WHAT TO PRODUCE: The data are to be restated in full, exactly as presented.

DATA IN THIS EXERCISE:
_ _ _ _

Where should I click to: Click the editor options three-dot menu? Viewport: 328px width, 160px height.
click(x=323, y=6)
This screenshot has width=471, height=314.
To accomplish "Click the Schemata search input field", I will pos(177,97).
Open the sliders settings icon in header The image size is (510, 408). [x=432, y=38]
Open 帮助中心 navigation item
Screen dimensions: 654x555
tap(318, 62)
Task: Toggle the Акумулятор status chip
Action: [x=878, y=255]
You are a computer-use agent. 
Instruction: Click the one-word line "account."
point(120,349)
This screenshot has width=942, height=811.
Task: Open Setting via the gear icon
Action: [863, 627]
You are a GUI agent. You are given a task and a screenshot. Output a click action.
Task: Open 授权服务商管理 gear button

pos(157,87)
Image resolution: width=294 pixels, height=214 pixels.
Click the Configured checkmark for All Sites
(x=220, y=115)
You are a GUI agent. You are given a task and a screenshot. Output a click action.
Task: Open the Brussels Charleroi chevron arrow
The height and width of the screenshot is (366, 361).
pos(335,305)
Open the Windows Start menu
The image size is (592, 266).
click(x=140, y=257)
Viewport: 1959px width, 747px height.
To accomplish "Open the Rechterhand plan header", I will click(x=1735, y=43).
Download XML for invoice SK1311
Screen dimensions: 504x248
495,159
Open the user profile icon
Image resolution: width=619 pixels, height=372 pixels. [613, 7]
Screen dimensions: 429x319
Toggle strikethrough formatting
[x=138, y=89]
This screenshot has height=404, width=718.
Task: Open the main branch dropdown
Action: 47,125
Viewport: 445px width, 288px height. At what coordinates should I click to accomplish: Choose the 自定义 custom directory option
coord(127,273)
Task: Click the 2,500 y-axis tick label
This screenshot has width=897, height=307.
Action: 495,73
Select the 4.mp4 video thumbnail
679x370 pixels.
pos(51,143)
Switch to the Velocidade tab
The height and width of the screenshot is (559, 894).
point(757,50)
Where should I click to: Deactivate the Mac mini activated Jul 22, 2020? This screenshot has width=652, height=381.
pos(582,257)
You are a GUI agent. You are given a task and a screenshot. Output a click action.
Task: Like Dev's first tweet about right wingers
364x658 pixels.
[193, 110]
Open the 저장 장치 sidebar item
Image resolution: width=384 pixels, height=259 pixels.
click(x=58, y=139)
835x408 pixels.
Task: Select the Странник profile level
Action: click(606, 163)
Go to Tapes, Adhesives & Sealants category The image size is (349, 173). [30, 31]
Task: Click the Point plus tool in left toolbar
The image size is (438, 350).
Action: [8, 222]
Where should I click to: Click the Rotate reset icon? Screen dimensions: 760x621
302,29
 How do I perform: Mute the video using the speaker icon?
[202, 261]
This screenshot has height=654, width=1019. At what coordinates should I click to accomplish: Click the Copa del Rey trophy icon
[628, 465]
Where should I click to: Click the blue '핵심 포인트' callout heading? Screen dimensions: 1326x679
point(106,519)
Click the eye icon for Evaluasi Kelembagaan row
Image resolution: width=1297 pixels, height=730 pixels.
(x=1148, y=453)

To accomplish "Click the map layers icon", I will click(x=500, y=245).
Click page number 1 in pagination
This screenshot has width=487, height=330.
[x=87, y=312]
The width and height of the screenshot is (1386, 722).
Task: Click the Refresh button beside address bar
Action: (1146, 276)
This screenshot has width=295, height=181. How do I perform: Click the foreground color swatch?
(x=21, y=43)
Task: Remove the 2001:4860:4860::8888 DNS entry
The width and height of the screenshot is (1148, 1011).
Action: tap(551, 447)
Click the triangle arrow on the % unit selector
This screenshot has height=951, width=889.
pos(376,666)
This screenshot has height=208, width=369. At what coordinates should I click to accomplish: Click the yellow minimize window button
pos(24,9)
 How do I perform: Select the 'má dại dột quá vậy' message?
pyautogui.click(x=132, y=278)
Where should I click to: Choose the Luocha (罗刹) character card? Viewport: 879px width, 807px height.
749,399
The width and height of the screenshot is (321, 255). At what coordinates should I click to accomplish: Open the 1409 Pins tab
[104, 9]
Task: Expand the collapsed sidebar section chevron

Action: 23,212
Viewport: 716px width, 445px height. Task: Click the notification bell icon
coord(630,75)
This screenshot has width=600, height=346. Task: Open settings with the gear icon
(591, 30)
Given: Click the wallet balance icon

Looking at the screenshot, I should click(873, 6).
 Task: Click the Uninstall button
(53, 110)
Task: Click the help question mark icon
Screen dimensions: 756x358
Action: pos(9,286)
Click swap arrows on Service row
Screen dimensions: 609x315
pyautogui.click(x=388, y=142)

_ _ _ _

SOLUTION:
Where should I click to: Click the editor options three-dot menu? Viewport: 328px width, 160px height.
click(x=323, y=6)
This screenshot has width=471, height=314.
To accomplish "Click the Schemata search input field", I will pos(177,97).
Open the sliders settings icon in header The image size is (510, 408). [x=432, y=38]
Open 帮助中心 navigation item
Screen dimensions: 654x555
tap(318, 62)
Task: Toggle the Акумулятор status chip
Action: [x=878, y=255]
You are a computer-use agent. 
Instruction: Click the one-word line "account."
point(120,349)
This screenshot has width=942, height=811.
Task: Open Setting via the gear icon
Action: [863, 627]
You are a GUI agent. You are given a task and a screenshot. Output a click action.
Task: Open 授权服务商管理 gear button

pos(157,87)
Image resolution: width=294 pixels, height=214 pixels.
Click the Configured checkmark for All Sites
(x=220, y=115)
You are a GUI agent. You are given a task and a screenshot. Output a click action.
Task: Open the Brussels Charleroi chevron arrow
The height and width of the screenshot is (366, 361).
pos(335,305)
Open the Windows Start menu
The image size is (592, 266).
click(x=140, y=257)
Viewport: 1959px width, 747px height.
To accomplish "Open the Rechterhand plan header", I will click(x=1735, y=43).
Download XML for invoice SK1311
Screen dimensions: 504x248
495,159
Open the user profile icon
Image resolution: width=619 pixels, height=372 pixels. [613, 7]
Screen dimensions: 429x319
Toggle strikethrough formatting
[x=138, y=89]
This screenshot has height=404, width=718.
Task: Open the main branch dropdown
Action: 47,125
Viewport: 445px width, 288px height. At what coordinates should I click to accomplish: Choose the 自定义 custom directory option
coord(127,273)
Task: Click the 2,500 y-axis tick label
This screenshot has width=897, height=307.
Action: 495,73
Select the 4.mp4 video thumbnail
679x370 pixels.
pos(51,143)
Switch to the Velocidade tab
The height and width of the screenshot is (559, 894).
point(757,50)
Where should I click to: Deactivate the Mac mini activated Jul 22, 2020? This screenshot has width=652, height=381.
pos(582,257)
You are a GUI agent. You are given a task and a screenshot. Output a click action.
Task: Like Dev's first tweet about right wingers
364x658 pixels.
[193, 110]
Open the 저장 장치 sidebar item
Image resolution: width=384 pixels, height=259 pixels.
click(x=58, y=139)
835x408 pixels.
Task: Select the Странник profile level
Action: click(606, 163)
Go to Tapes, Adhesives & Sealants category The image size is (349, 173). [30, 31]
Task: Click the Point plus tool in left toolbar
The image size is (438, 350).
Action: [8, 222]
Where should I click to: Click the Rotate reset icon? Screen dimensions: 760x621
302,29
 How do I perform: Mute the video using the speaker icon?
[202, 261]
This screenshot has height=654, width=1019. At what coordinates should I click to accomplish: Click the Copa del Rey trophy icon
[628, 465]
Where should I click to: Click the blue '핵심 포인트' callout heading? Screen dimensions: 1326x679
point(106,519)
Click the eye icon for Evaluasi Kelembagaan row
Image resolution: width=1297 pixels, height=730 pixels.
(x=1148, y=453)

To accomplish "Click the map layers icon", I will click(x=500, y=245).
Click page number 1 in pagination
This screenshot has width=487, height=330.
[x=87, y=312]
The width and height of the screenshot is (1386, 722).
Task: Click the Refresh button beside address bar
Action: (1146, 276)
This screenshot has width=295, height=181. How do I perform: Click the foreground color swatch?
(x=21, y=43)
Task: Remove the 2001:4860:4860::8888 DNS entry
The width and height of the screenshot is (1148, 1011).
Action: tap(551, 447)
Click the triangle arrow on the % unit selector
This screenshot has height=951, width=889.
pos(376,666)
This screenshot has height=208, width=369. At what coordinates should I click to accomplish: Click the yellow minimize window button
pos(24,9)
 How do I perform: Select the 'má dại dột quá vậy' message?
pyautogui.click(x=132, y=278)
Where should I click to: Choose the Luocha (罗刹) character card? Viewport: 879px width, 807px height.
749,399
The width and height of the screenshot is (321, 255). At what coordinates should I click to accomplish: Open the 1409 Pins tab
[104, 9]
Task: Expand the collapsed sidebar section chevron

Action: 23,212
Viewport: 716px width, 445px height. Task: Click the notification bell icon
coord(630,75)
This screenshot has width=600, height=346. Task: Open settings with the gear icon
(591, 30)
Given: Click the wallet balance icon

Looking at the screenshot, I should click(873, 6).
 Task: Click the Uninstall button
(53, 110)
Task: Click the help question mark icon
Screen dimensions: 756x358
Action: pos(9,286)
Click swap arrows on Service row
Screen dimensions: 609x315
pyautogui.click(x=388, y=142)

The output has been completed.